__What is expected__. Transcribe the entire listing exactly as it appears.

__Data records__.
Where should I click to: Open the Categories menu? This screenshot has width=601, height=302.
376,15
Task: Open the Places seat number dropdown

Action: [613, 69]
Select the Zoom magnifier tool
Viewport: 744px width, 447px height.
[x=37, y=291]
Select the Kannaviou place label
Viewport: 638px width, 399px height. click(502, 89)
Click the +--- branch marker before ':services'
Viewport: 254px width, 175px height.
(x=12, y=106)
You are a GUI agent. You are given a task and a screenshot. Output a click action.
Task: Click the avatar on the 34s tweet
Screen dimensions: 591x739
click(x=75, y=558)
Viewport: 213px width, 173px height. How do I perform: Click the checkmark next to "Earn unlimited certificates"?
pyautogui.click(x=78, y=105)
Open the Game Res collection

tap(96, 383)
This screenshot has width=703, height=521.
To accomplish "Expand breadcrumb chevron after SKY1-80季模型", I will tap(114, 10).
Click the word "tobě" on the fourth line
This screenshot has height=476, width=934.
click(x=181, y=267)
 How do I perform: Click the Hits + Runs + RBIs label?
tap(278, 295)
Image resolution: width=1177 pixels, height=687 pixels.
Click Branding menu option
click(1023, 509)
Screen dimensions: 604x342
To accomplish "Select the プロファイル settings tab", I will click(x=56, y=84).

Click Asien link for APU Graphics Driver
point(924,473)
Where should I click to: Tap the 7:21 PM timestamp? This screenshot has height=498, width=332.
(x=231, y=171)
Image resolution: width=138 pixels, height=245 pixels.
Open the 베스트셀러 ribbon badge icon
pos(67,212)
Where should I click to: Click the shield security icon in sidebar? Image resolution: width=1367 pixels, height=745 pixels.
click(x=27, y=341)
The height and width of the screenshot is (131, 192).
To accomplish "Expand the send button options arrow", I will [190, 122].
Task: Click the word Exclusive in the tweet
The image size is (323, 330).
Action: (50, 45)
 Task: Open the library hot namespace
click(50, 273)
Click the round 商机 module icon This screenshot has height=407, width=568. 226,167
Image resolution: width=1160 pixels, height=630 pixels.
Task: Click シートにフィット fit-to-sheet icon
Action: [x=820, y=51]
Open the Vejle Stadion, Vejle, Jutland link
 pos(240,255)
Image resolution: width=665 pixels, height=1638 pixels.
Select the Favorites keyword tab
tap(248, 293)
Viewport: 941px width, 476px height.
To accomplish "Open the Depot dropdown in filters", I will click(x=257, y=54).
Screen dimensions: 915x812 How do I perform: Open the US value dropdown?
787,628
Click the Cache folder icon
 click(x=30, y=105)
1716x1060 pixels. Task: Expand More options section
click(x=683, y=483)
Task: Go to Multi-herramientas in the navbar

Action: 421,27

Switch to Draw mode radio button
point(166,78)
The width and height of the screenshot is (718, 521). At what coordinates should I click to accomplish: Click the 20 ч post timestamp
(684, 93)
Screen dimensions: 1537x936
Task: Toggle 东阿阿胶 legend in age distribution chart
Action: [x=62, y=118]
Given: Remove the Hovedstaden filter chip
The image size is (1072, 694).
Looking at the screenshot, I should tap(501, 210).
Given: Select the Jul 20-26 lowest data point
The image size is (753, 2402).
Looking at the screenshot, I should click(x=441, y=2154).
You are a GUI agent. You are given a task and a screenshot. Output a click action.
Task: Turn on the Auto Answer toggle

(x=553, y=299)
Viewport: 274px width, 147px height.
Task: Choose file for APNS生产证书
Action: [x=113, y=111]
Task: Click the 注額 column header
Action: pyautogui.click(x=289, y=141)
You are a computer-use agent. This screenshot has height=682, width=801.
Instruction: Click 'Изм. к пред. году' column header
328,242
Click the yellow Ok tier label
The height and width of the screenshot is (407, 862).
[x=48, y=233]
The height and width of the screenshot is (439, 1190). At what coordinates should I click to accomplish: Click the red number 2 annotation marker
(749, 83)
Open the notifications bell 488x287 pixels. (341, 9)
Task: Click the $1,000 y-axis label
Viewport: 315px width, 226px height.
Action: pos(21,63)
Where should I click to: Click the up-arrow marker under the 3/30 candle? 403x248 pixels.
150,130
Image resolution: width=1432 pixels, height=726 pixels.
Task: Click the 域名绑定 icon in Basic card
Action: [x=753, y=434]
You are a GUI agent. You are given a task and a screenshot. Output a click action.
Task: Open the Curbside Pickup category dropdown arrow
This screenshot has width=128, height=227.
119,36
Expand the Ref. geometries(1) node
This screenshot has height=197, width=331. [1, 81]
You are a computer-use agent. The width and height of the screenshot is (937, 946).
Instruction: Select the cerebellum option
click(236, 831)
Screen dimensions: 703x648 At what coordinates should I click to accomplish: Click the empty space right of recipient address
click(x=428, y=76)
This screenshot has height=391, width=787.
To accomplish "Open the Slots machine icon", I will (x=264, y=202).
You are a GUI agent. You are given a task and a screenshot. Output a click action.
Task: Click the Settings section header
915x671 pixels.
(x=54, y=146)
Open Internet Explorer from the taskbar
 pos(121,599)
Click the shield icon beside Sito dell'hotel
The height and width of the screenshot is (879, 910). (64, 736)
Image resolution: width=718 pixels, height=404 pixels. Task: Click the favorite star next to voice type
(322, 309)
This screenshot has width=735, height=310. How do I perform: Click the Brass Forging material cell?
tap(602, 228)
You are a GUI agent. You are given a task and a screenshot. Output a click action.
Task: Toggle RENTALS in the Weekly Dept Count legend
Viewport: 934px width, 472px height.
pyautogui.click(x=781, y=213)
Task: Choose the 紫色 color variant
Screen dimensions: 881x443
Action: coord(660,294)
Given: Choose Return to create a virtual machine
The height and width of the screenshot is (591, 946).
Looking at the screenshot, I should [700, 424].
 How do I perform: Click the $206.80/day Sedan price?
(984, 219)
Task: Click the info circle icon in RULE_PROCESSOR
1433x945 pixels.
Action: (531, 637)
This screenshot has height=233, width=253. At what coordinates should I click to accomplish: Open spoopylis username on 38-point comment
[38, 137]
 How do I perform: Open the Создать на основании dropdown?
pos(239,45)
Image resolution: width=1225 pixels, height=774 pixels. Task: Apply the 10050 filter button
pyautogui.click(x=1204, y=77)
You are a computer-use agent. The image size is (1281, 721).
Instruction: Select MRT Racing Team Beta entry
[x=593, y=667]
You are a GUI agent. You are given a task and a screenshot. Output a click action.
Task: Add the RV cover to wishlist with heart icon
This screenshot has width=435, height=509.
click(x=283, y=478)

__Result of the task__.
Where should I click to: Open the Categories menu? This screenshot has width=601, height=302.
376,15
Task: Open the Places seat number dropdown

Action: [613, 69]
Select the Zoom magnifier tool
Viewport: 744px width, 447px height.
[x=37, y=291]
Select the Kannaviou place label
Viewport: 638px width, 399px height. click(502, 89)
Click the +--- branch marker before ':services'
Viewport: 254px width, 175px height.
(x=12, y=106)
You are a GUI agent. You are given a task and a screenshot. Output a click action.
Task: Click the avatar on the 34s tweet
Screen dimensions: 591x739
click(x=75, y=558)
Viewport: 213px width, 173px height. How do I perform: Click the checkmark next to "Earn unlimited certificates"?
pyautogui.click(x=78, y=105)
Open the Game Res collection

tap(96, 383)
This screenshot has width=703, height=521.
To accomplish "Expand breadcrumb chevron after SKY1-80季模型", I will tap(114, 10).
Click the word "tobě" on the fourth line
This screenshot has height=476, width=934.
click(x=181, y=267)
 How do I perform: Click the Hits + Runs + RBIs label?
tap(278, 295)
Image resolution: width=1177 pixels, height=687 pixels.
Click Branding menu option
click(1023, 509)
Screen dimensions: 604x342
To accomplish "Select the プロファイル settings tab", I will click(x=56, y=84).

Click Asien link for APU Graphics Driver
point(924,473)
Where should I click to: Tap the 7:21 PM timestamp? This screenshot has height=498, width=332.
(x=231, y=171)
Image resolution: width=138 pixels, height=245 pixels.
Open the 베스트셀러 ribbon badge icon
pos(67,212)
Where should I click to: Click the shield security icon in sidebar? Image resolution: width=1367 pixels, height=745 pixels.
click(x=27, y=341)
The height and width of the screenshot is (131, 192).
To accomplish "Expand the send button options arrow", I will [190, 122].
Task: Click the word Exclusive in the tweet
The image size is (323, 330).
Action: (50, 45)
 Task: Open the library hot namespace
click(50, 273)
Click the round 商机 module icon This screenshot has height=407, width=568. 226,167
Image resolution: width=1160 pixels, height=630 pixels.
Task: Click シートにフィット fit-to-sheet icon
Action: [x=820, y=51]
Open the Vejle Stadion, Vejle, Jutland link
 pos(240,255)
Image resolution: width=665 pixels, height=1638 pixels.
Select the Favorites keyword tab
tap(248, 293)
Viewport: 941px width, 476px height.
To accomplish "Open the Depot dropdown in filters", I will click(x=257, y=54).
Screen dimensions: 915x812 How do I perform: Open the US value dropdown?
787,628
Click the Cache folder icon
 click(x=30, y=105)
1716x1060 pixels. Task: Expand More options section
click(x=683, y=483)
Task: Go to Multi-herramientas in the navbar

Action: 421,27

Switch to Draw mode radio button
point(166,78)
The width and height of the screenshot is (718, 521). At what coordinates should I click to accomplish: Click the 20 ч post timestamp
(684, 93)
Screen dimensions: 1537x936
Task: Toggle 东阿阿胶 legend in age distribution chart
Action: [x=62, y=118]
Given: Remove the Hovedstaden filter chip
The image size is (1072, 694).
Looking at the screenshot, I should tap(501, 210).
Given: Select the Jul 20-26 lowest data point
The image size is (753, 2402).
Looking at the screenshot, I should click(x=441, y=2154).
You are a GUI agent. You are given a task and a screenshot. Output a click action.
Task: Turn on the Auto Answer toggle

(x=553, y=299)
Viewport: 274px width, 147px height.
Task: Choose file for APNS生产证书
Action: [x=113, y=111]
Task: Click the 注額 column header
Action: pyautogui.click(x=289, y=141)
You are a computer-use agent. This screenshot has height=682, width=801.
Instruction: Click 'Изм. к пред. году' column header
328,242
Click the yellow Ok tier label
The height and width of the screenshot is (407, 862).
[x=48, y=233]
The height and width of the screenshot is (439, 1190). At what coordinates should I click to accomplish: Click the red number 2 annotation marker
(749, 83)
Open the notifications bell 488x287 pixels. (341, 9)
Task: Click the $1,000 y-axis label
Viewport: 315px width, 226px height.
Action: pos(21,63)
Where should I click to: Click the up-arrow marker under the 3/30 candle? 403x248 pixels.
150,130
Image resolution: width=1432 pixels, height=726 pixels.
Task: Click the 域名绑定 icon in Basic card
Action: [x=753, y=434]
You are a GUI agent. You are given a task and a screenshot. Output a click action.
Task: Open the Curbside Pickup category dropdown arrow
This screenshot has width=128, height=227.
119,36
Expand the Ref. geometries(1) node
This screenshot has height=197, width=331. [1, 81]
You are a computer-use agent. The width and height of the screenshot is (937, 946).
Instruction: Select the cerebellum option
click(236, 831)
Screen dimensions: 703x648 At what coordinates should I click to accomplish: Click the empty space right of recipient address
click(x=428, y=76)
This screenshot has height=391, width=787.
To accomplish "Open the Slots machine icon", I will (x=264, y=202).
You are a GUI agent. You are given a task and a screenshot. Output a click action.
Task: Click the Settings section header
915x671 pixels.
(x=54, y=146)
Open Internet Explorer from the taskbar
 pos(121,599)
Click the shield icon beside Sito dell'hotel
The height and width of the screenshot is (879, 910). (64, 736)
Image resolution: width=718 pixels, height=404 pixels. Task: Click the favorite star next to voice type
(322, 309)
This screenshot has width=735, height=310. How do I perform: Click the Brass Forging material cell?
tap(602, 228)
You are a GUI agent. You are given a task and a screenshot. Output a click action.
Task: Toggle RENTALS in the Weekly Dept Count legend
Viewport: 934px width, 472px height.
pyautogui.click(x=781, y=213)
Task: Choose the 紫色 color variant
Screen dimensions: 881x443
Action: coord(660,294)
Given: Choose Return to create a virtual machine
The height and width of the screenshot is (591, 946).
Looking at the screenshot, I should [700, 424].
 How do I perform: Click the $206.80/day Sedan price?
(984, 219)
Task: Click the info circle icon in RULE_PROCESSOR
1433x945 pixels.
Action: (531, 637)
This screenshot has height=233, width=253. At what coordinates should I click to accomplish: Open spoopylis username on 38-point comment
[38, 137]
 How do I perform: Open the Создать на основании dropdown?
pos(239,45)
Image resolution: width=1225 pixels, height=774 pixels. Task: Apply the 10050 filter button
pyautogui.click(x=1204, y=77)
You are a computer-use agent. The image size is (1281, 721).
Instruction: Select MRT Racing Team Beta entry
[x=593, y=667]
You are a GUI agent. You are given a task and a screenshot. Output a click action.
Task: Add the RV cover to wishlist with heart icon
This screenshot has width=435, height=509.
click(x=283, y=478)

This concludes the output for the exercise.